Collected data
^^^^^^^^^^^^^^^^

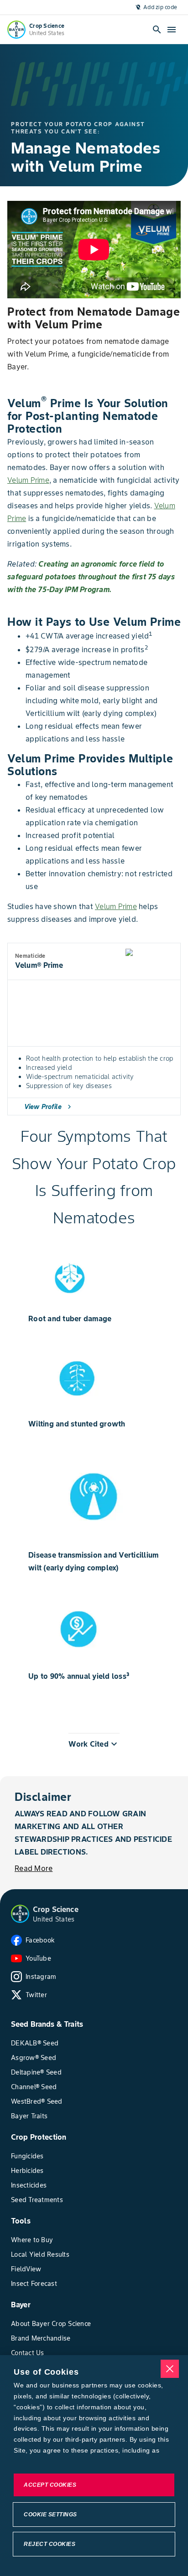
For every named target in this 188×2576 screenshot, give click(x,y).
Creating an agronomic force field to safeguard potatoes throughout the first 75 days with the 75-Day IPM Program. (91, 576)
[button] (94, 1744)
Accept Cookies (50, 2485)
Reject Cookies (49, 2544)
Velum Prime (28, 480)
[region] (94, 2465)
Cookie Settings (50, 2514)
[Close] (170, 2369)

^^^^^^^^^^^^^^^^

__Work instruction__: I'd like every record above written out again exactly, without the pictures.

__Result of the task__:
For every named target in this 188×2576 screenshot, give click(x,y).
Creating an agronomic force field to safeguard potatoes throughout the first 75 days with the 75-Day IPM Program. (91, 576)
[button] (94, 1744)
Accept Cookies (50, 2485)
Reject Cookies (49, 2544)
Velum Prime (28, 480)
[region] (94, 2465)
Cookie Settings (50, 2514)
[Close] (170, 2369)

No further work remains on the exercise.